Microsoft’s security researchers recently highlighted a series of severe vulnerabilities in the Codesys V3 SDK, commonly used in industrial programming for Programmable Logic Controllers (PLCs). Although exploiting these weaknesses is challenging, the potential damage they could cause is significant. These vulnerabilities could potentially allow attackers to shut down entire power plants, manipulate PLCs in unusual ways, or steal sensitive information. Exploiting these vulnerabilities requires user authentication and advanced knowledge of Codesys V3’s proprietary protocol and the structure of the services using this protocol.
In September 2022, Microsoft researchers reported these 15 vulnerabilities, 14 of which have a CVSS score of 8.8, to Codesys. Affected are all Codesys V3 versions prior to 3.5.19.0. Since then, Codesys has released patches available for download on their website. While many companies have likely updated their Codesys SDKs, those who haven’t should do so promptly.

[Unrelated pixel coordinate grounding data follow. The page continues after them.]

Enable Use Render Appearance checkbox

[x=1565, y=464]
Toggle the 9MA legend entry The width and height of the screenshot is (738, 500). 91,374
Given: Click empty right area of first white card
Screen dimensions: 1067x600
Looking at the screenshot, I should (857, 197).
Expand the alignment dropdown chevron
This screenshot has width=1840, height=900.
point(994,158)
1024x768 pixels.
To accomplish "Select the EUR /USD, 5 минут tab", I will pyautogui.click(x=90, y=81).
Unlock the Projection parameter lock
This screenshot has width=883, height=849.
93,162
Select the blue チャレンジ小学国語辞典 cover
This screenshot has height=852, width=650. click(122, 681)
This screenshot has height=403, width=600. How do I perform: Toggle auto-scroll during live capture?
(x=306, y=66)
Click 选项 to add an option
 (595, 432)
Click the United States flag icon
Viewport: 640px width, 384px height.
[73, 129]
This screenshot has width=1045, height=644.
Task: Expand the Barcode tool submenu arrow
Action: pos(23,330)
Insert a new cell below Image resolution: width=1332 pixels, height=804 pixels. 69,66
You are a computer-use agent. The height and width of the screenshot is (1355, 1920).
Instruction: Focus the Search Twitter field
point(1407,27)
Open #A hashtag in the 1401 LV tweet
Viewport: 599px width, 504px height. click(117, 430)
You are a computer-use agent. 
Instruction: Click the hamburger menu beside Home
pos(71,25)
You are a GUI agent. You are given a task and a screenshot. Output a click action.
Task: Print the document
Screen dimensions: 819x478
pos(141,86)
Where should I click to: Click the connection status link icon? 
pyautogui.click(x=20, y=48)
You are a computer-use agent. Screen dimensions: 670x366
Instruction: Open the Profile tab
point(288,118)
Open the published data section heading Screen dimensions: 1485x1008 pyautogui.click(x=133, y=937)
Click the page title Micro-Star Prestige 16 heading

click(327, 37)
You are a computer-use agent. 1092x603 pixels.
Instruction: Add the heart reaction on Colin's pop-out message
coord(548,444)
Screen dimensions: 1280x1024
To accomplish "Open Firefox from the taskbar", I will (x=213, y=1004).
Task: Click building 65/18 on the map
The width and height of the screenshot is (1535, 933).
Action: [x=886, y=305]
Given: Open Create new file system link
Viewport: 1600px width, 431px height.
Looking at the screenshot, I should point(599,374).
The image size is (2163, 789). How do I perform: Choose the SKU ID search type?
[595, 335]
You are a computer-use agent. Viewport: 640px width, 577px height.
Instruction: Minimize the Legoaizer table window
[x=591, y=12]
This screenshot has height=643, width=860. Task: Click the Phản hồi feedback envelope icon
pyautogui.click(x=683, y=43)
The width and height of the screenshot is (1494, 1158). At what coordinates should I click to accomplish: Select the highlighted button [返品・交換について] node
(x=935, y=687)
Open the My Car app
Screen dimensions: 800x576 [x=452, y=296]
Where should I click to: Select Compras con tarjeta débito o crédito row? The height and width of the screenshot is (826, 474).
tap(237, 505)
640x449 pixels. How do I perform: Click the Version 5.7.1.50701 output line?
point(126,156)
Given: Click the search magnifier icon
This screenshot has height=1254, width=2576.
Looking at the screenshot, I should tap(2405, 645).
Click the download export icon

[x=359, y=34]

However, the situation might not be as dire as it seems. According to security experts from Dragos, Codesys is less prevalent in power generation than in discrete manufacturing and other process controls. The requirement for system authentication means that an attacker could already do various things, making these vulnerabilities somewhat redundant. Additionally, the complexity of industrial systems implies that accessing one part doesn’t necessarily lead to the collapse of the entire system. Unlike fragile structures that can collapse from removing a single piece, these systems are more akin to skyscrapers designed to withstand various factors like wind and earthquakes. Therefore, shutting down entire power plants would likely require more than just exploiting the vulnerabilities identified by Microsoft.